Edit:Chaitin's constant+1, Base n numbers where n is between -1 and 1 are even weirder and integers seem to become undefinable. And also to be specific(the "constant" isn't just 1 number) Lets just say, for example, in this case, The probability that a completely random,finite, Turing machine will halt on a completely random, finite input, but you could use any definable, uncomputable number for this.
 A: Chaitin's number is uncomputable, therefore transcendental. From the viewpoint of number systems, all transcendental numbers are pretty much the same.
Assuming $c$ is the base, you're looking at the numbers of the form
$$a_n c^n + \dots + a_1 c + a_0 + a_{-1} c^{-1} + \dots + a_{-k} c^{-k}$$
where all digits $a_i$ are rationals (you could limit that further to integers, or just integers in a fixed range).
Because $c$ is transcendental, two numbers of this form are equal if and only if all of their coefficients are equal. For example, the only way to write $5$ is $a_0 = 5$ and all other $a_i$ being 0. If you limit $a_i$ to a range, say $\{0,1,2,3\}$, then the set will not be closed under addition $2 + 3$.
Assuming you allow any rational number (or any integer number) you can add and multiply numbers of this form, pretty much the same way you operate on polynomials. They are a ring isomorphic to Laurent polynomials.

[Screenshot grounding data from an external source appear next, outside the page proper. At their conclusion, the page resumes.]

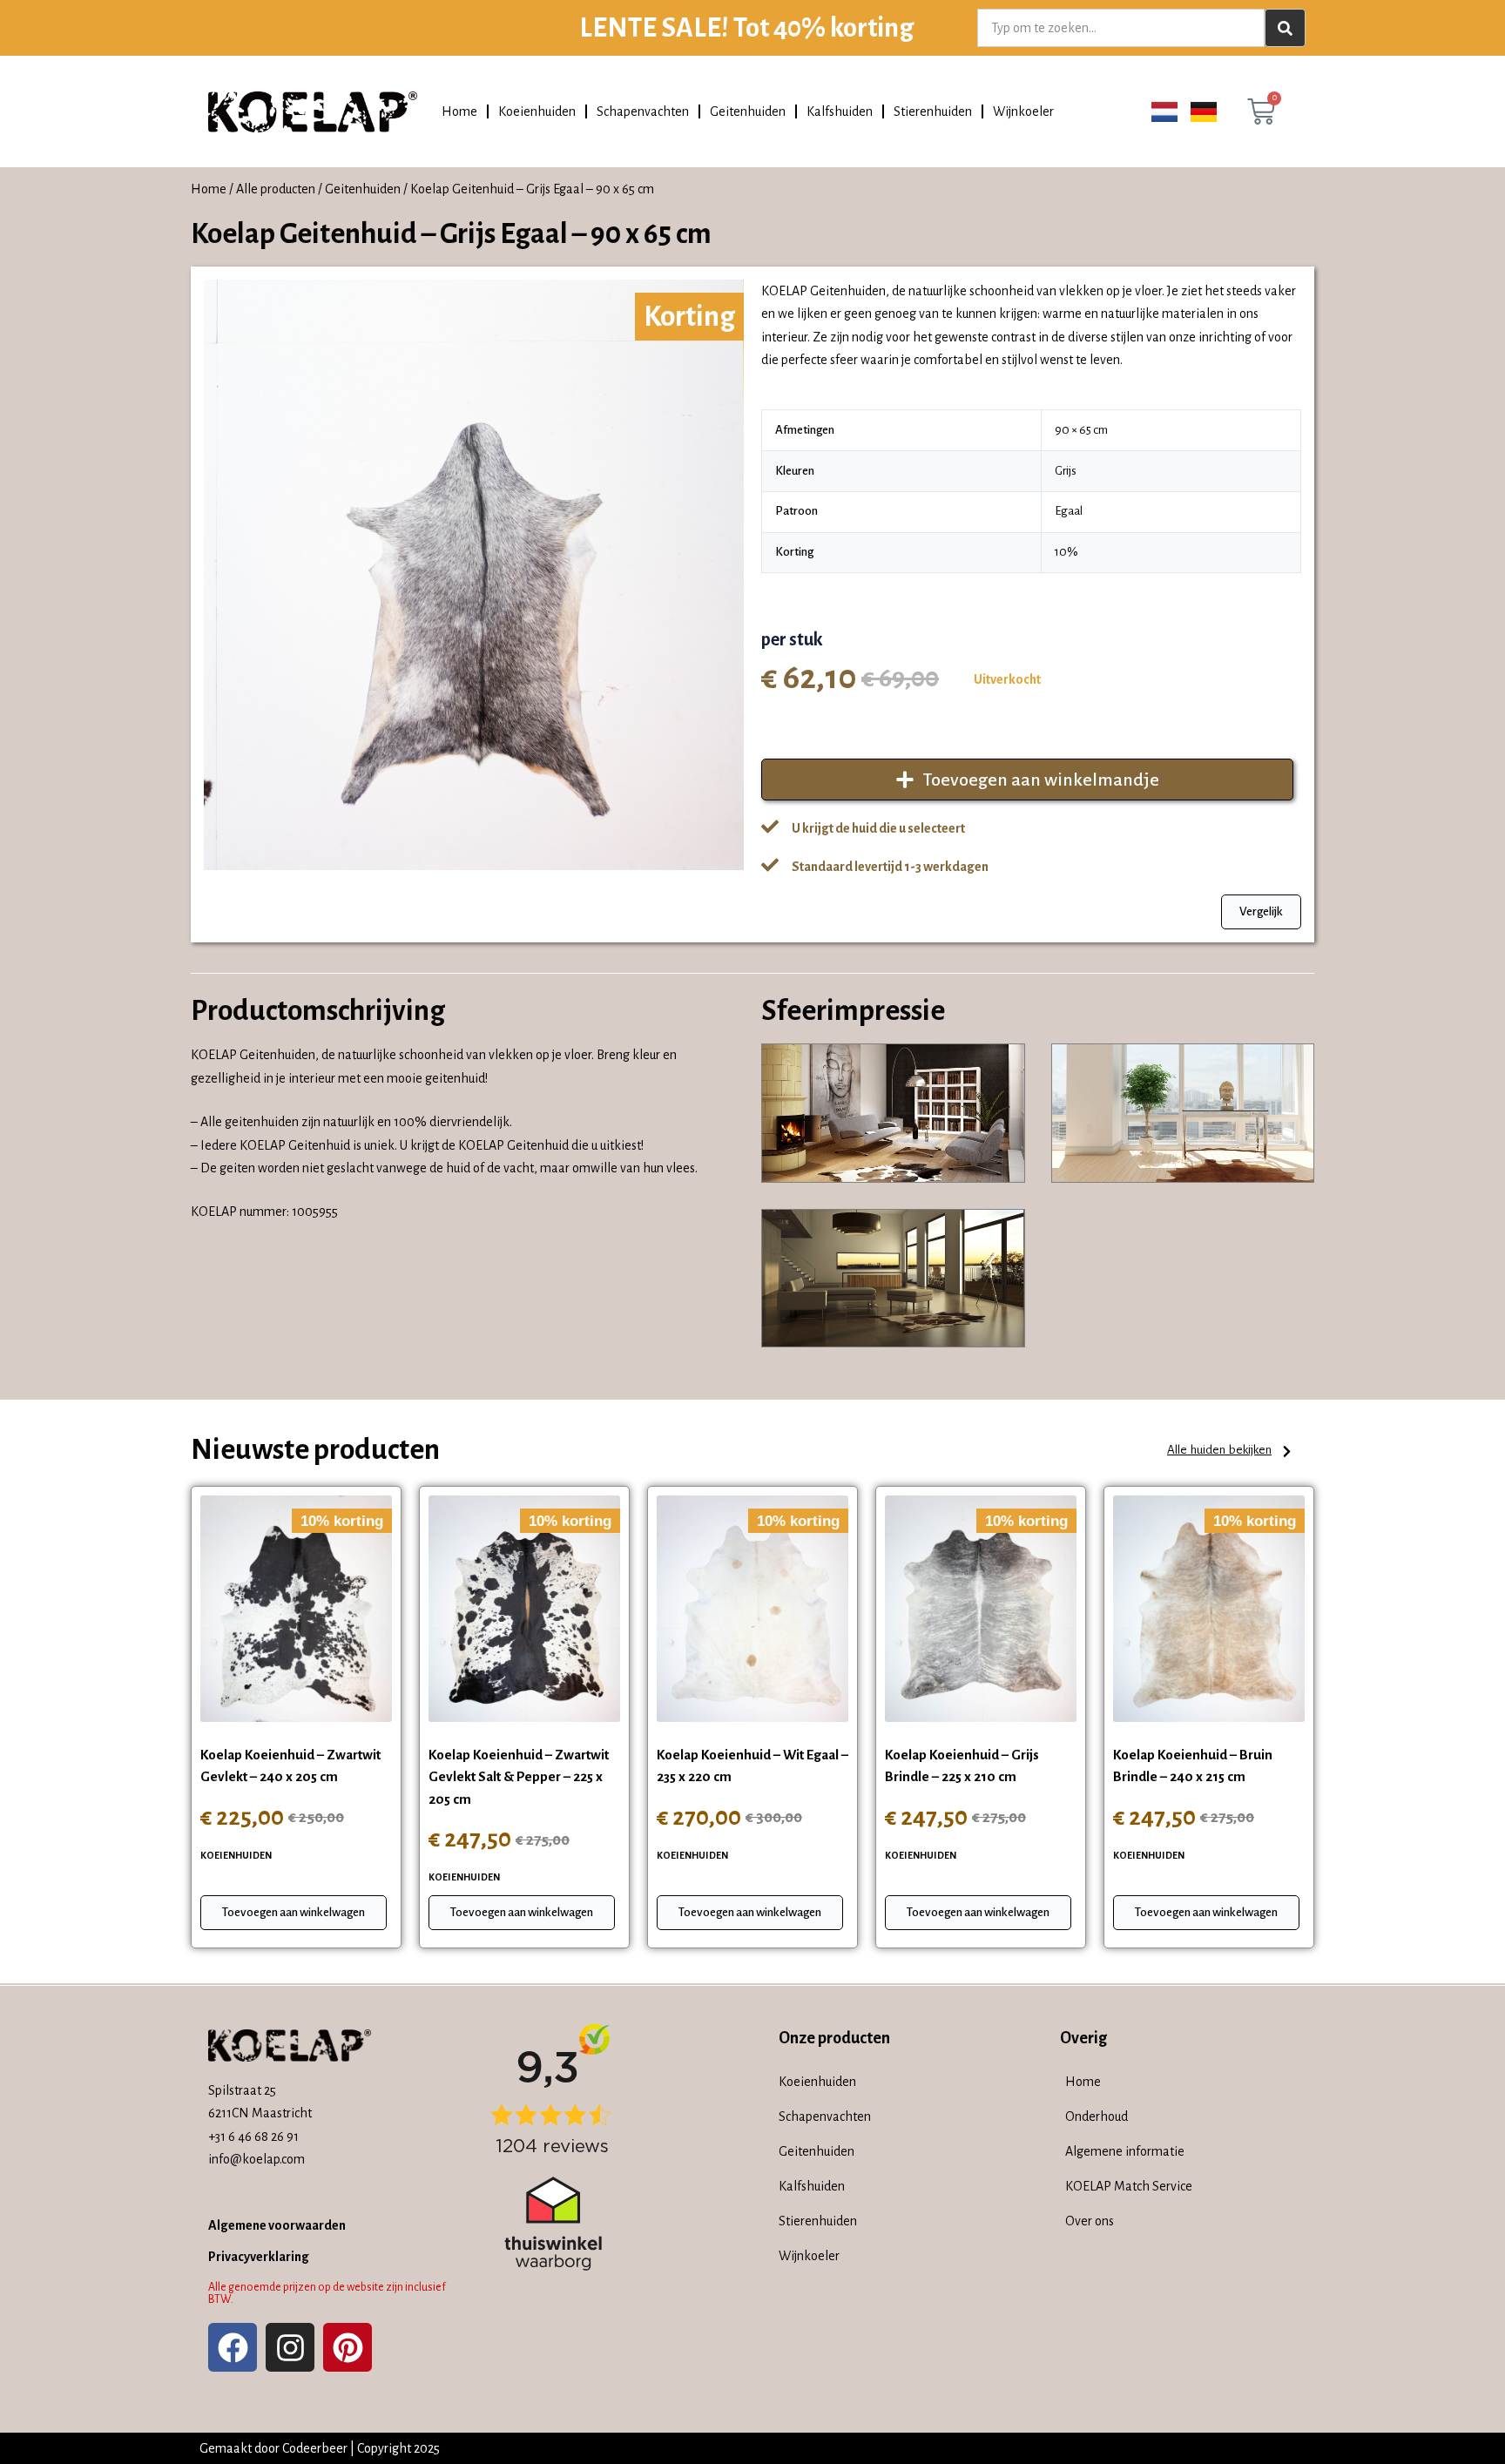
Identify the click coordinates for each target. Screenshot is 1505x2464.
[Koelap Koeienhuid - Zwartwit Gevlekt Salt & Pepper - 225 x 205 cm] (524, 1608)
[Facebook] (232, 2347)
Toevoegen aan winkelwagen (293, 1912)
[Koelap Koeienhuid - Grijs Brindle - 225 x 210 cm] (980, 1608)
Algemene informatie (1124, 2151)
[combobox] (1121, 28)
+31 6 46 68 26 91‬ (253, 2136)
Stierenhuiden (933, 111)
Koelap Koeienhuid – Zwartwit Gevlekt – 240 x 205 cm (290, 1766)
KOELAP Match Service (1128, 2186)
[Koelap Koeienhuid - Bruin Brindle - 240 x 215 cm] (1209, 1608)
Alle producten (275, 189)
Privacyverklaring (258, 2257)
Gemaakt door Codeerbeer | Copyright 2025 (319, 2448)
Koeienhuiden (537, 111)
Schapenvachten (643, 111)
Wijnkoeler (1023, 111)
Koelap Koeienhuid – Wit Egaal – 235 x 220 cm (752, 1766)
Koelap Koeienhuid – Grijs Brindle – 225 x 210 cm (962, 1766)
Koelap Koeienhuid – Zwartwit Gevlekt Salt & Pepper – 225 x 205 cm (519, 1776)
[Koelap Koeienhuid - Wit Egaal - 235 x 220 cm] (752, 1608)
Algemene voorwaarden (277, 2225)
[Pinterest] (347, 2347)
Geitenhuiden (748, 111)
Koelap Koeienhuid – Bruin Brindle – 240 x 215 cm (1192, 1766)
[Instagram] (290, 2347)
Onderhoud (1096, 2116)
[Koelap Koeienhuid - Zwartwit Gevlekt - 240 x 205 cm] (296, 1608)
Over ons (1089, 2221)
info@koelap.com (256, 2159)
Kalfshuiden (839, 111)
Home (459, 111)
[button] (1230, 1451)
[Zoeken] (1285, 28)
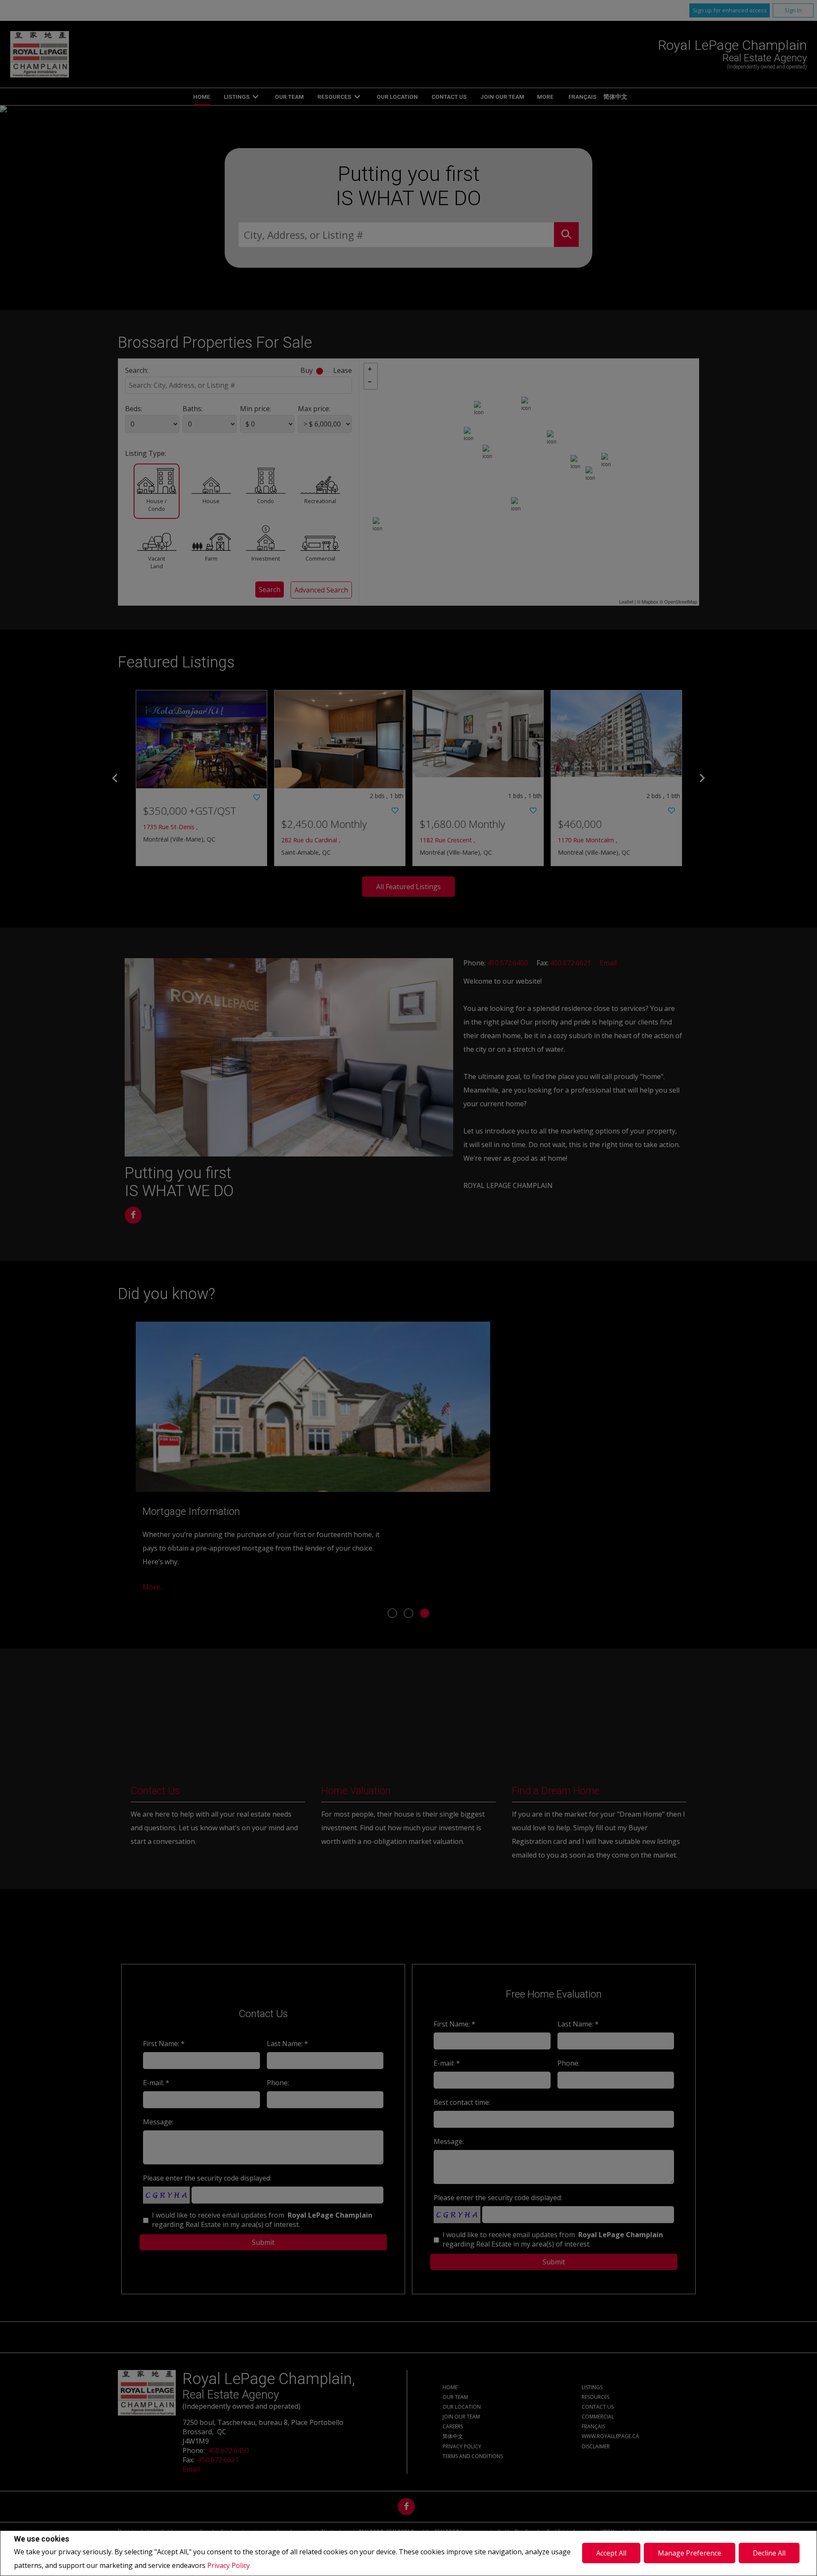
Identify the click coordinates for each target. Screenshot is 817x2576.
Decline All (769, 2553)
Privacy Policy (228, 2565)
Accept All (611, 2553)
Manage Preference (689, 2553)
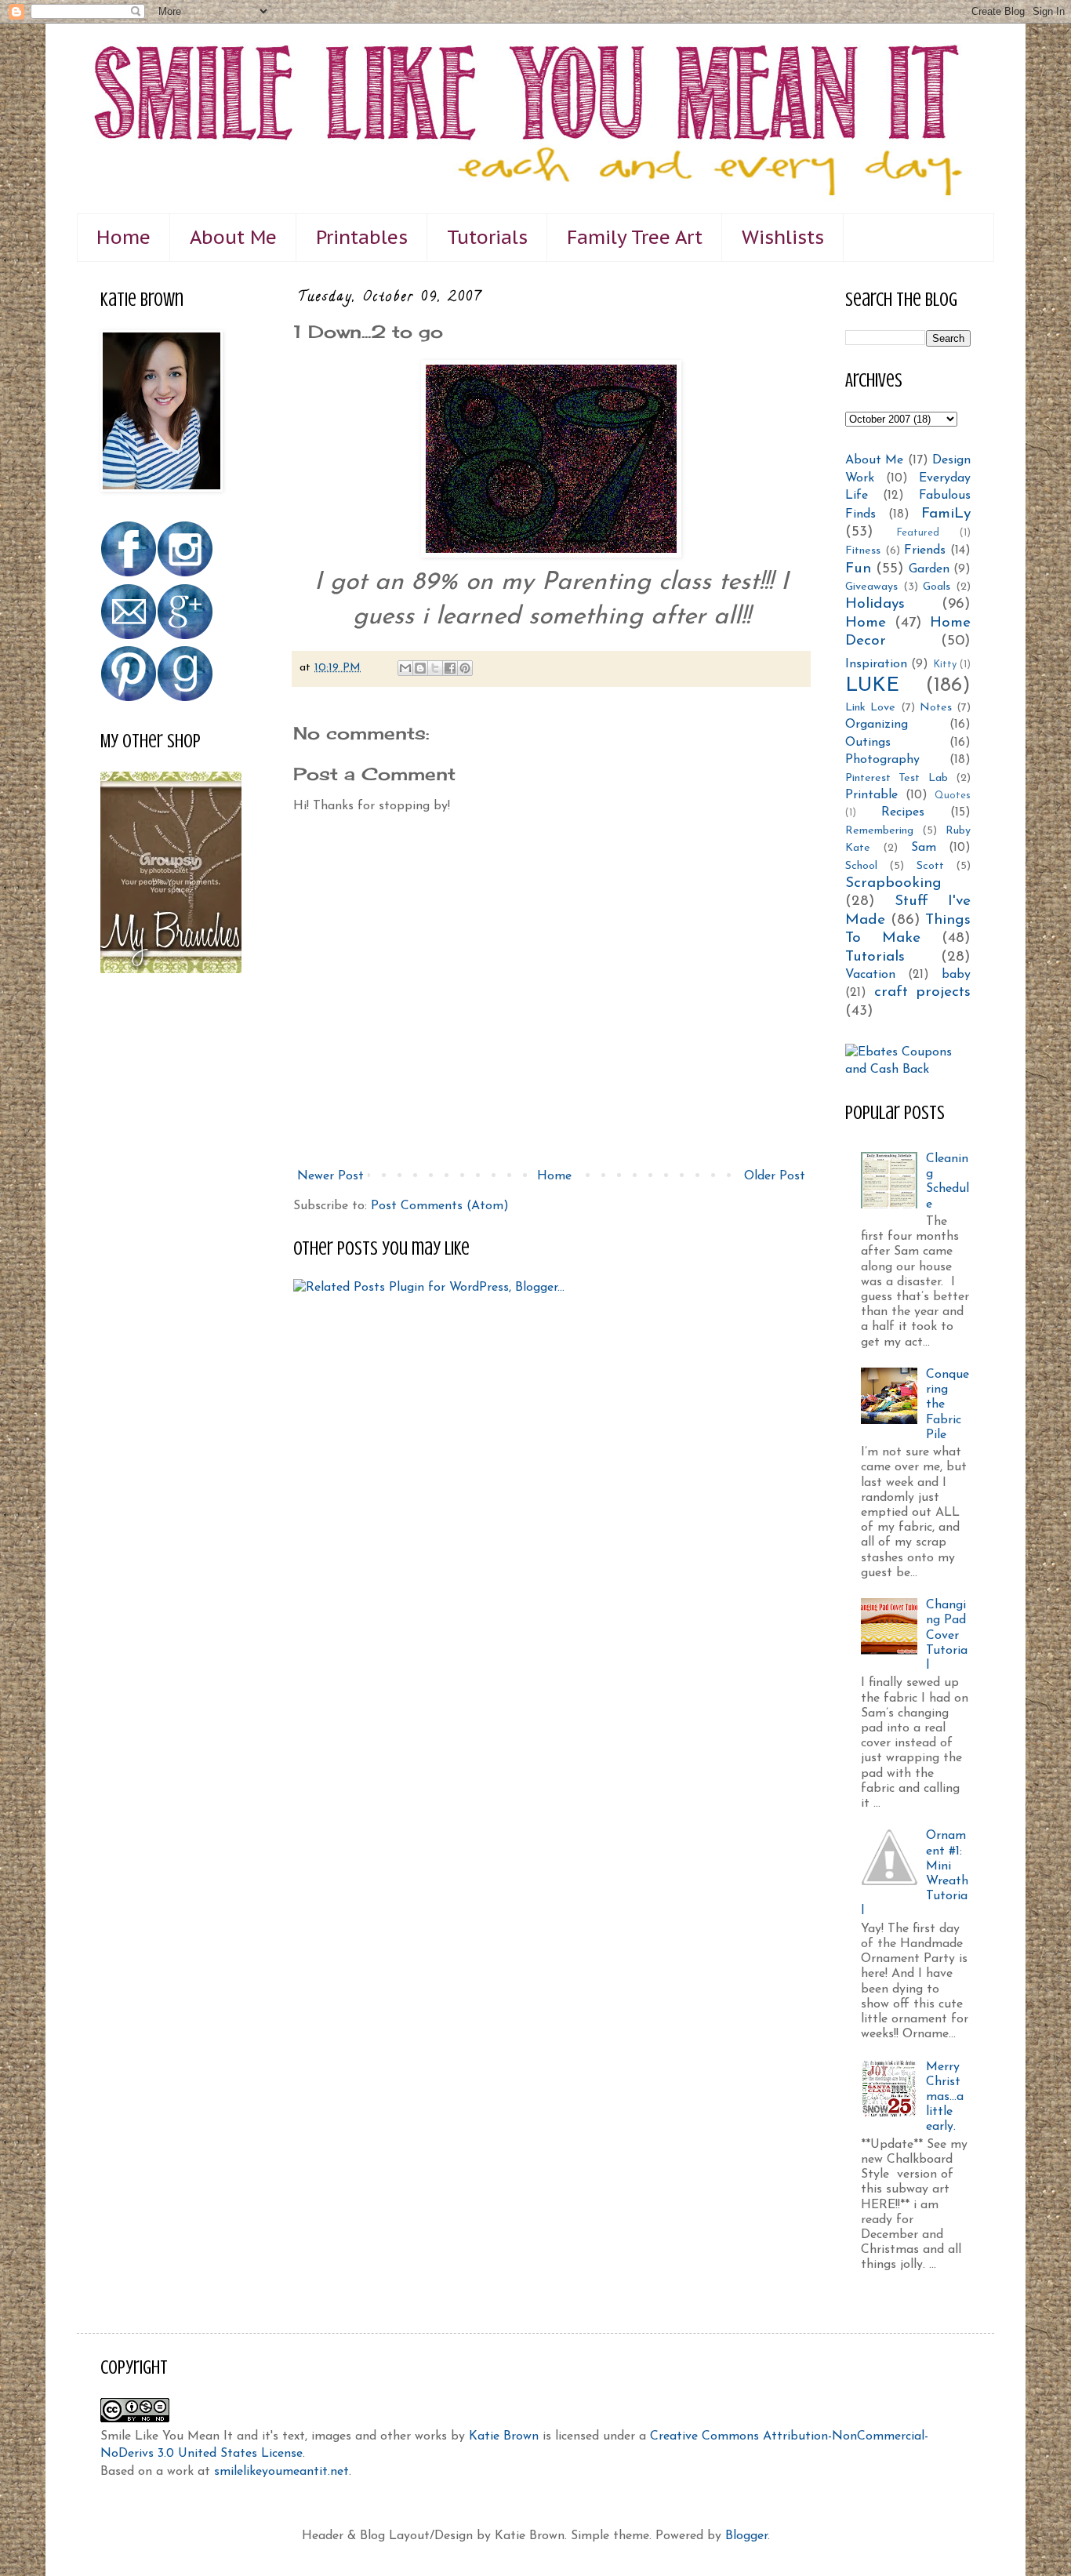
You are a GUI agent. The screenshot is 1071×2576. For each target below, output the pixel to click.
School (861, 866)
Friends (925, 550)
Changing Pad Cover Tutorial (947, 1635)
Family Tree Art (635, 237)
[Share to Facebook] (450, 668)
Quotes (953, 795)
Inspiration (876, 664)
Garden (929, 569)
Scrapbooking (893, 883)
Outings (868, 742)
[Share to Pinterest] (465, 668)
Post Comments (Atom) (440, 1206)
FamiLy (946, 514)
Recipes (902, 812)
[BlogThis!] (420, 668)
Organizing (876, 724)
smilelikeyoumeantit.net (281, 2471)
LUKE (872, 686)
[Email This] (405, 668)
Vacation (870, 974)
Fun (858, 568)
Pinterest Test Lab (896, 778)
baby (956, 974)
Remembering (879, 831)
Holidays (875, 604)
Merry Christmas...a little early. (945, 2097)
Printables (362, 237)
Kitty (945, 664)
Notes (936, 708)
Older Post (774, 1176)
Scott (930, 866)
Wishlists (783, 237)
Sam (923, 847)
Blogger (746, 2536)
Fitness (862, 551)
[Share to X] (435, 668)
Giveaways (871, 587)
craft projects (922, 992)
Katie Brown (504, 2436)
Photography (882, 760)
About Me (233, 237)
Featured (917, 533)
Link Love (870, 708)
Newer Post (330, 1176)
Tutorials (487, 237)
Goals (936, 587)
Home (123, 237)
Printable (871, 795)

This set is not closed under division. To be able to divide, you can consider expressions of the form $f(c)/g(c)$ where $f,g$ are polynomials with rational coefficients. The arithmetic on those expressions will follow the same laws as arithmetic on rational functions; the field $\mathbb Q(c)$ is isomorphic to the set of rational functions $\mathbb Q(x)$.
This is the reason why we don't use transcendental numbers as a base - it's really studying polynomials and rational functions.
All of the above applies to any transcendental number, e.g. you could use $c=\pi$ instead of $c=\text{Chaitin's constant}$. Unlike $\pi$, Chaitin's number is noncomputable. It is transcendental over computable numbers, and not just rational numbers. Therefore, for Chaitin's constant you could make $a_i$ computable, and not just rational, and the same reasoning would apply.